Additionally there is still too much performance left on the table by not properly using CPU vector units.

▲ fooker 2 hours ago | parent [-]

SIMD performance in modern Intel and AMD cpus is so bad that it is useless outside very specific circumstances.

This is mainly because vector instructions are implemented by sharing resources with other parts of the CPU and more or less stalls pipelines, significantly reduces ipc, makes out of order execution ineffective.

The shared resources are often involve floating point registers and compute, so it's a double whammy.
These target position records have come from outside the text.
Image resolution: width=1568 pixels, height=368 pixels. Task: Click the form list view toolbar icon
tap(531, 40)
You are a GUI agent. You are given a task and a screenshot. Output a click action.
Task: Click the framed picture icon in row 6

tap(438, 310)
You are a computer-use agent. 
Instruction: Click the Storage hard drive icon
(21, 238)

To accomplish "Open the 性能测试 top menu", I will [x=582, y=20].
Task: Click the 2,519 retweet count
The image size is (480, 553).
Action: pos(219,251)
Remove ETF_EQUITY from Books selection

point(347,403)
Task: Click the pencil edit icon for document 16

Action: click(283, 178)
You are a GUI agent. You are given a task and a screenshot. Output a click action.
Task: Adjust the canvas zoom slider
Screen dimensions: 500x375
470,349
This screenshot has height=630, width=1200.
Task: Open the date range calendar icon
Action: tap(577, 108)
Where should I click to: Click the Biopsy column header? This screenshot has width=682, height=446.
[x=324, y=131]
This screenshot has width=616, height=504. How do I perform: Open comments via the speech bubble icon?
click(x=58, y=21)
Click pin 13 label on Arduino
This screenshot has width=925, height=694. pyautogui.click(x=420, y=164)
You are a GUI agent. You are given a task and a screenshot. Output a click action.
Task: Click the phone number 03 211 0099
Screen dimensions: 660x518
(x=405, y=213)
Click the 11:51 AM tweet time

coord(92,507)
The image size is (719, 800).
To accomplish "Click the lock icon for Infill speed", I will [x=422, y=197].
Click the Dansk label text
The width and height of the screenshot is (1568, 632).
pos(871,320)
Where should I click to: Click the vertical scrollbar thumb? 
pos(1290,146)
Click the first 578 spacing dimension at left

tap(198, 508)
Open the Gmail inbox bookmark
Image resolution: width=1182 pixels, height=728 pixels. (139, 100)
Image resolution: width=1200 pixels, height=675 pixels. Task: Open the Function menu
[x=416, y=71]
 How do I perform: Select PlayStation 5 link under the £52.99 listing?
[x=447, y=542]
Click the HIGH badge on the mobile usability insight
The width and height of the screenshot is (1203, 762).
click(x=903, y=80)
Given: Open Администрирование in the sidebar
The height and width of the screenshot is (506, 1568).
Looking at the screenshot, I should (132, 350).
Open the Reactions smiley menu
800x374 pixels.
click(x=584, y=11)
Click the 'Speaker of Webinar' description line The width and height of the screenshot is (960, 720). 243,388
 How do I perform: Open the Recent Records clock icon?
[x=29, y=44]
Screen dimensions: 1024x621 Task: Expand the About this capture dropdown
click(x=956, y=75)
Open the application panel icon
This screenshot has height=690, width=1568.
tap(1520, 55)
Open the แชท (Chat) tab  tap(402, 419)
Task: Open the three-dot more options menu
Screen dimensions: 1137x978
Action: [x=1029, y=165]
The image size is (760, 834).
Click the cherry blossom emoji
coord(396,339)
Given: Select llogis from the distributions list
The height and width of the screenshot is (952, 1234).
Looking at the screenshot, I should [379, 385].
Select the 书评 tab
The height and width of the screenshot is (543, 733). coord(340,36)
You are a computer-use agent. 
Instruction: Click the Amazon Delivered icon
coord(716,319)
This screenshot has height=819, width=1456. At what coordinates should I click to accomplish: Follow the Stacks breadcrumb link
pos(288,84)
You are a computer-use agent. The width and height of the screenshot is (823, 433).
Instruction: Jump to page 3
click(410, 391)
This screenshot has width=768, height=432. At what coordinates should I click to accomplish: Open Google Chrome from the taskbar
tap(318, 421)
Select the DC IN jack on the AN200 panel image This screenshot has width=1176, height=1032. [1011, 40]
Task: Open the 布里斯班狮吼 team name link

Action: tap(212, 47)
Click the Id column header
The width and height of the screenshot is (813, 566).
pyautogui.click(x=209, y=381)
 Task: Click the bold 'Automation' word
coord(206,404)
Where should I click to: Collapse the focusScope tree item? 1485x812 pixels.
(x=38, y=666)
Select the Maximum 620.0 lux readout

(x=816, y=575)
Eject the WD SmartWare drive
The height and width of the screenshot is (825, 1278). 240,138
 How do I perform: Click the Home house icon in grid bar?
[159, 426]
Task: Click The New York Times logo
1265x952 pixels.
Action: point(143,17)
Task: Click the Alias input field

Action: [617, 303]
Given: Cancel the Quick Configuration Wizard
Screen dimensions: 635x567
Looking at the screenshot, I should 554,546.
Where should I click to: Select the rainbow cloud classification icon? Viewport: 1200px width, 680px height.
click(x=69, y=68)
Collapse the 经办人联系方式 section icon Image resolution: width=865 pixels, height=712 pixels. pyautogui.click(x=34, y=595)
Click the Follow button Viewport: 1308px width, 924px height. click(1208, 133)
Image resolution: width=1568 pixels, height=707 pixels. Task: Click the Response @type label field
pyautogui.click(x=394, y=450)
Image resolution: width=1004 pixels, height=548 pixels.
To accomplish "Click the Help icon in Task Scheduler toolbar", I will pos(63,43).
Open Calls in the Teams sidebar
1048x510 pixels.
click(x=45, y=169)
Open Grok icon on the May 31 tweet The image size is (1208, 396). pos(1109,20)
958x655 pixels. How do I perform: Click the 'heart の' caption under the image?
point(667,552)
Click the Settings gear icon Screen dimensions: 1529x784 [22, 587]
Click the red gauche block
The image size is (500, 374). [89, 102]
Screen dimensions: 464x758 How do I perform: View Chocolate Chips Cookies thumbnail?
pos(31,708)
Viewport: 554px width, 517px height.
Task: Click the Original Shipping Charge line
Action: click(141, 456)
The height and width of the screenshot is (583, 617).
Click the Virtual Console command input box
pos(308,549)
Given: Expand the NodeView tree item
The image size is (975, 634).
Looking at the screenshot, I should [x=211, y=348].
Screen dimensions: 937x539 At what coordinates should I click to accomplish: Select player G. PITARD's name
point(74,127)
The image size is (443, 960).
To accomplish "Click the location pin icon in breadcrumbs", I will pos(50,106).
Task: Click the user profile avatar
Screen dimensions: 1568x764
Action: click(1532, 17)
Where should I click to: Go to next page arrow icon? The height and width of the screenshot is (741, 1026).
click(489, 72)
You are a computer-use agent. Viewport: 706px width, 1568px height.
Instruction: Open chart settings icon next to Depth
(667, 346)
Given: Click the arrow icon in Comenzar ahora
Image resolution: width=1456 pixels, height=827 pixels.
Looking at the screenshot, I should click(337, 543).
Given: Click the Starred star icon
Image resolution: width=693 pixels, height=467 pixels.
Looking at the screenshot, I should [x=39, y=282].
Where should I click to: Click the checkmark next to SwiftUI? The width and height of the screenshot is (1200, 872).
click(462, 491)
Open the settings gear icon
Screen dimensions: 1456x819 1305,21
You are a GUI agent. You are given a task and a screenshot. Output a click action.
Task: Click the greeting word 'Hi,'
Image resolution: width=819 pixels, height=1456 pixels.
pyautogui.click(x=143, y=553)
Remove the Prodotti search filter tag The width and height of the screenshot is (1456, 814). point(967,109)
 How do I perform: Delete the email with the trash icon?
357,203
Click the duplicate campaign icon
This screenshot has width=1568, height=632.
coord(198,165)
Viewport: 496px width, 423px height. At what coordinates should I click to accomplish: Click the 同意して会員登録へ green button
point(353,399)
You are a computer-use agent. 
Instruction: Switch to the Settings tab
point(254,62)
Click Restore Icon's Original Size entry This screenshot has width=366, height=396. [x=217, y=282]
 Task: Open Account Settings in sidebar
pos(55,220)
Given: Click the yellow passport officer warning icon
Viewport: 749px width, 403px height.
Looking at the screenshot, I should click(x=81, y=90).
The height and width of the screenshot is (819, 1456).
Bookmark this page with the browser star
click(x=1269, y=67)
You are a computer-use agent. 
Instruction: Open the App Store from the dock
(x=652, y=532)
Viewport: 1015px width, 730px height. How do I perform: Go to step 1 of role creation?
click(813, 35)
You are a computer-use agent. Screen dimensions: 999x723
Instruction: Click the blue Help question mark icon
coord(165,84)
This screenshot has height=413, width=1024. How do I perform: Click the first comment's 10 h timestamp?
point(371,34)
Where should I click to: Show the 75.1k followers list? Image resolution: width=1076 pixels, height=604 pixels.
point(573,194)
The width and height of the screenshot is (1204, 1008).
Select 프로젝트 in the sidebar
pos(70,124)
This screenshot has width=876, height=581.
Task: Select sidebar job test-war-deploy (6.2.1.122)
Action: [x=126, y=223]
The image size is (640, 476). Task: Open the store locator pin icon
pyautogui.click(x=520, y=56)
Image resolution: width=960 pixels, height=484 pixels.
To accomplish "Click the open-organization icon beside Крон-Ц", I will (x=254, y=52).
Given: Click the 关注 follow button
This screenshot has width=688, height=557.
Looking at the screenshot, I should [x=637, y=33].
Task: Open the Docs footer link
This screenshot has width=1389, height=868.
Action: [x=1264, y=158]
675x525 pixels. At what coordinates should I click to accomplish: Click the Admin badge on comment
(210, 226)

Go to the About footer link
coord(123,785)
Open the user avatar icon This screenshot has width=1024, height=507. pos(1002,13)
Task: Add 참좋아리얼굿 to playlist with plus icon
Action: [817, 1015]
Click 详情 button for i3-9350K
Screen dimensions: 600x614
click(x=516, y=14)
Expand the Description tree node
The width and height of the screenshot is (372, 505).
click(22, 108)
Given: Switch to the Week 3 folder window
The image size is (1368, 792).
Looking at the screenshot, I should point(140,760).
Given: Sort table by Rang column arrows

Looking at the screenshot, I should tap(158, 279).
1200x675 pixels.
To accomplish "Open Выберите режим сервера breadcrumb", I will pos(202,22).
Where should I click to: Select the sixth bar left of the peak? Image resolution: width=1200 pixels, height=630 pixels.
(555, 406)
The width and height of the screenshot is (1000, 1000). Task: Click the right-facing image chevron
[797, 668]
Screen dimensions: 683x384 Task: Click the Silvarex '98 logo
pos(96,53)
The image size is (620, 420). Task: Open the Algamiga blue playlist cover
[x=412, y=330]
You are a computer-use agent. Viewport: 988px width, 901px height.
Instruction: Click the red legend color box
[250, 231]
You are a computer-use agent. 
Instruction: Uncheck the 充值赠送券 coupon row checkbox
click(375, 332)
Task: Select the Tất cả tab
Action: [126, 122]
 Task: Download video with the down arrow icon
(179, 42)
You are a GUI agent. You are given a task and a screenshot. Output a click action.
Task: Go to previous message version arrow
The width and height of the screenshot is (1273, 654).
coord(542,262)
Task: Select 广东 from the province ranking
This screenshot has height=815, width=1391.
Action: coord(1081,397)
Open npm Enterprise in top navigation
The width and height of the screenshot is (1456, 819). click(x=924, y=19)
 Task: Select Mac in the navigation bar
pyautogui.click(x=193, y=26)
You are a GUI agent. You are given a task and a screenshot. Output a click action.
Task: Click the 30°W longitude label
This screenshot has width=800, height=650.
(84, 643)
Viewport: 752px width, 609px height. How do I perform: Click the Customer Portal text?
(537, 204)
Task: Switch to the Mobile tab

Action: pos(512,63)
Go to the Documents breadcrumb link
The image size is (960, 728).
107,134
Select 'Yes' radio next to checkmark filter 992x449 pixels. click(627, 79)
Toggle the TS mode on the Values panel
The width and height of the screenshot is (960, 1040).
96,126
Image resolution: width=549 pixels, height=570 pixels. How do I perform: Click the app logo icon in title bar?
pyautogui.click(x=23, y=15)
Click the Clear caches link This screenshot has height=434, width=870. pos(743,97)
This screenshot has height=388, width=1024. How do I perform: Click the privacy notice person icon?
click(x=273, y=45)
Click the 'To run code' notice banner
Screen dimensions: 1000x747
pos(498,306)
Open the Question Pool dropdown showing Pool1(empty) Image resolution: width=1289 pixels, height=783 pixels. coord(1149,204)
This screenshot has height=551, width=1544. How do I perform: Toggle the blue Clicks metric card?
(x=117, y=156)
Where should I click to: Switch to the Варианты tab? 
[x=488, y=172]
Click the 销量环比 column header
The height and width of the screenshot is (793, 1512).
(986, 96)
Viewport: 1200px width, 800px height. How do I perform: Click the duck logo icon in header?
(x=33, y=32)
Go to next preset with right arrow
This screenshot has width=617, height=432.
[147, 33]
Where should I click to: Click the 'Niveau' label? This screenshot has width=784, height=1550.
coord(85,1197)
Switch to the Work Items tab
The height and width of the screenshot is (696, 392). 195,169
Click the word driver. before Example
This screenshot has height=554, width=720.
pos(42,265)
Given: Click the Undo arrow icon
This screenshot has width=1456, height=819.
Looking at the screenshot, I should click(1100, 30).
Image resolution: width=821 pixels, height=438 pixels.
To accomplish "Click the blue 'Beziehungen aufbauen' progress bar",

▲ pjmlp 2 hours ago | parent [-]

Yet, it is still faster than not doing nothing, or calling into the GPU, on workloads where the bus traffic takes the majority of execution time.

▲ fooker an hour ago | parent [-]

The comparison is often just plain old linear code.

For example, one simd instruction vs multiple arithmetic instructions.

  x1 += y1
  x2 += y2
  x3 += y3
  x4 += y4

We have fifty years of CPU design optimizing for this. More often than not, you'll find this works better than vector instructions in practice.

The concept behind vector instructions is great, and it starts to work out for larger widths like 512 bits. But it's extremely tricky to take advantage of that much SIMD with a compiler or manually.

▲

pjmlp an hour ago | parent [-]

Yet there are gains of doing e.g. string searches with SIMD, which you naturally aren't going to do in CUDA.

	▲	fooker an hour ago \| parent [-]
		For sure, it makes sense for nice well defined problems that execute in isolation. Think of the situation where the string search is running on a system that has hyper threading and a bunch of cores, and a normal amount of memory bandwidth. It'll be faster, but at the same time make everything else worse if you overuse vector instructions. (also cherry on top: some modern CPUs automagically lower the clock when they encounter vector instructions!!!)